WHAT YOU HAVE TO DO | Using the listing below, determine the count of lines with the word "agent" and reply only with it.

SOURCE DATA |
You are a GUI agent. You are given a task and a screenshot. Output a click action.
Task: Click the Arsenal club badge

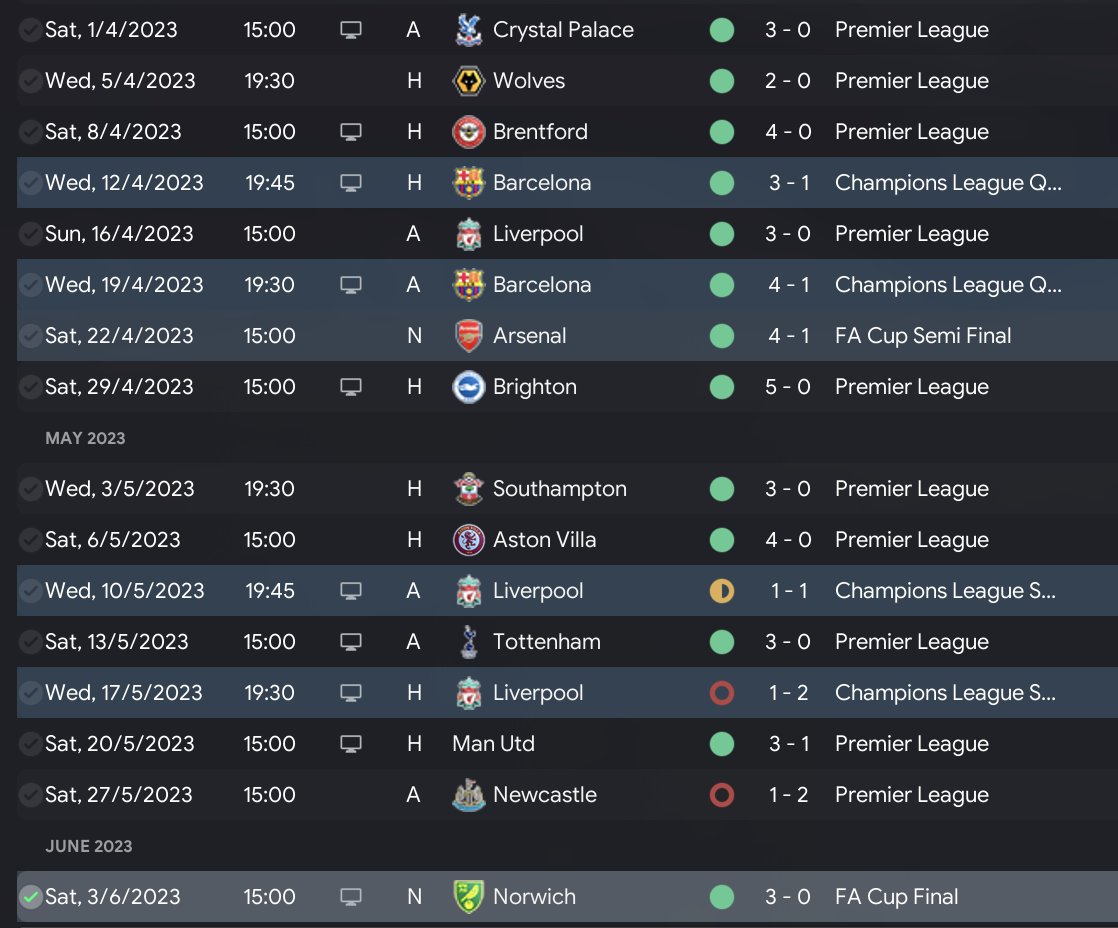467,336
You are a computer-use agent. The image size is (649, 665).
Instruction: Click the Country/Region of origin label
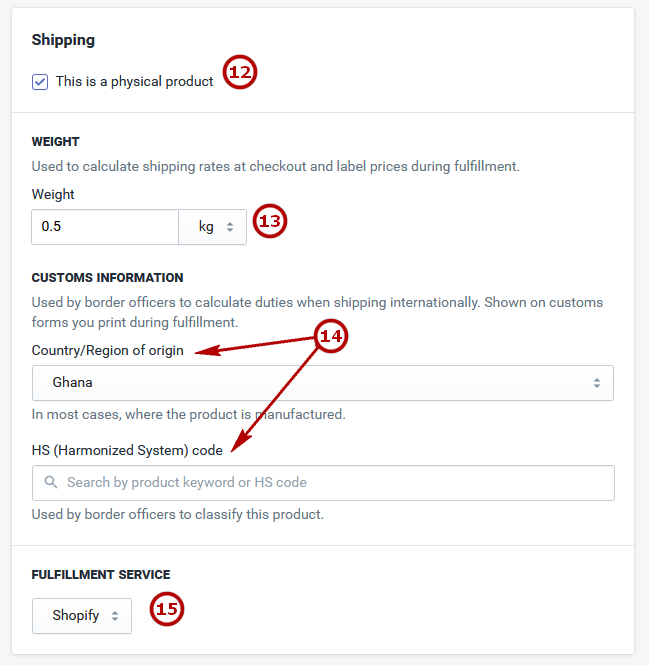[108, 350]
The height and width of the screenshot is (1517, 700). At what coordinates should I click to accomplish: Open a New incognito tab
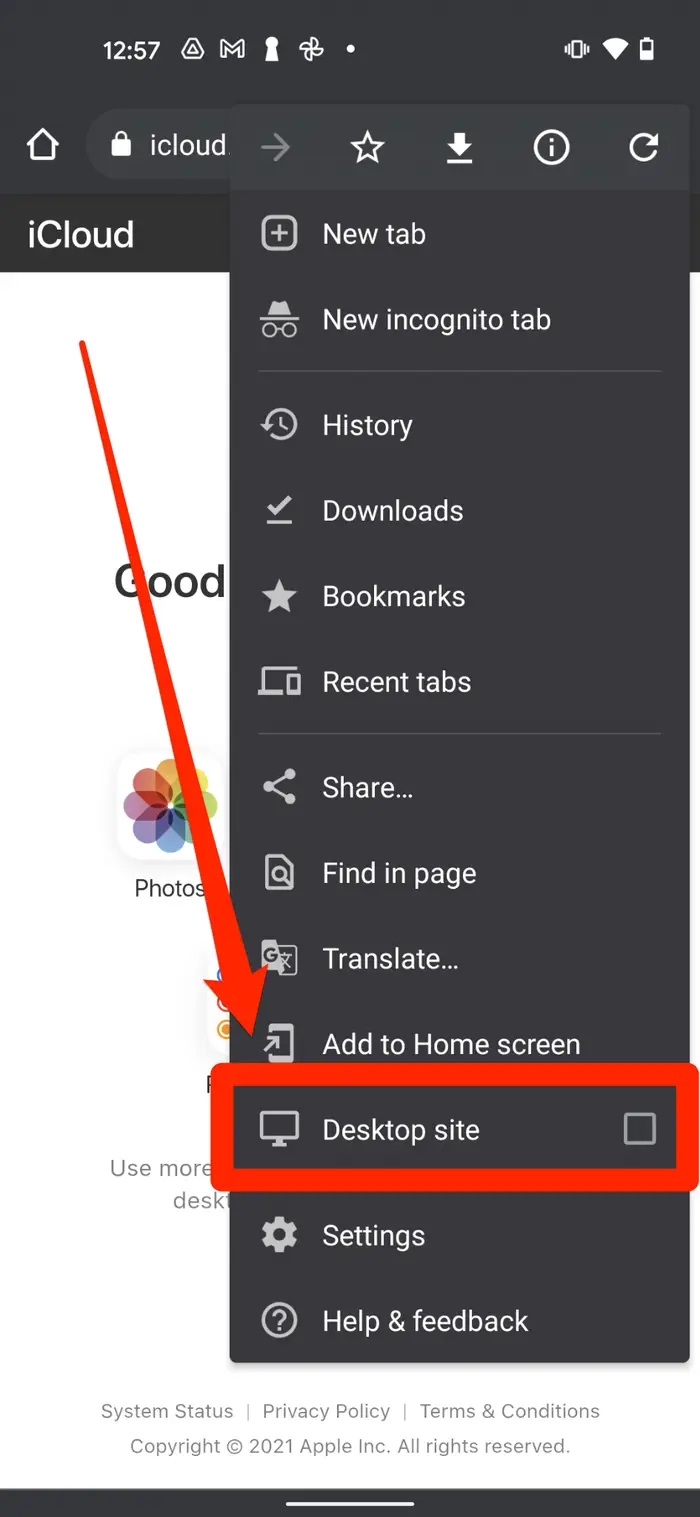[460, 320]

RESULT FOR THIS EXERCISE | 2